§ **Quoted passage**
= Beginning of Section =

As the name suggests, labour can be hard work, and the majority of us in this country aren’t used to working in high temperatures for long periods of time. But the good news is that, if you’re due to give birth while the temperature is higher, there are ways to keep cool and make labour more comfortable for you and your baby.
Why do wards get so hot?
Labour wards are known for being warm, the reason being babies can lose heat very quickly when they’re first born. There’s no reason, however, why you can’t have the window open during labour, closing it just before the birth. Most units have fans that can be brought into the room, and then switched off just before your baby arrives. Make sure you wear light, loose clothing, and have a spray bottle to spritz water over your face to keep cool.
Is overheating risky?
If your temperature rises, your heart rate increases – and so does your baby’s. But the good news is that when the cause is due to hot weather, not infection, it’s easy to bring your temperature down. You’ll find yourself asking for more drinks because you’re thirsty – although hopefully your birthing partner will anticipate this. A straw can be useful as the effort of lifting a drink to your lips can be too much during labour. Ask your birth partner to keep wiping a cold, wet flannel over the back of your neck and your wrists, which will cool you down. Your midwife will be monitoring you and your baby’s wellbeing during labour and ensuring that you stay as cool as is comfortable.
Why does labour feel harder when it’s hot?
Women often find heat harder to tolerate during pregnancy, as their bodies are already working harder, and when it comes to labour you can liken it to running a marathon in hot weather. To help, fill a plastic sports bottle with water and keep it in the freezer, or put ice cubes in a thermos flask. That way, you can have cool drinks even if there’s no ice machine on the labour ward.
Find out if you can take a pack of ice pops into the hospital with you, and suck on them throughout the birth to keep you cool. And if you’re having a water birth, although the water needs to be warm for the actual birthing, there’s no reason why you shouldn’t cool down in a tepid bath or shower during the first stage of labour, which can be instantly refreshing.

= End of Section =

§ **Stored data**

= Beginning of Section =

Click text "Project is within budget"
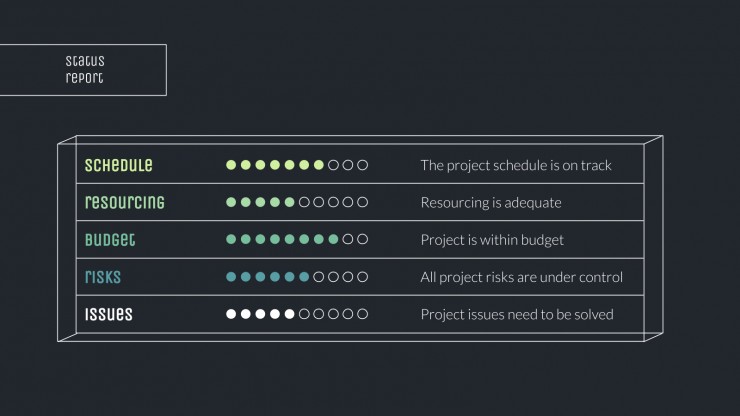Screen dimensions: 740x416 pos(492,240)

= End of Section =

§ **About this exercise**
Quote the text on labor in hot weather word for word, starting with "Find out if" and going on through "be instantly refreshing.". The data stands apart from the text on labor in hot weather.

§ **The answer**
Find out if you can take a pack of ice pops into the hospital with you, and suck on them throughout the birth to keep you cool. And if you’re having a water birth, although the water needs to be warm for the actual birthing, there’s no reason why you shouldn’t cool down in a tepid bath or shower during the first stage of labour, which can be instantly refreshing.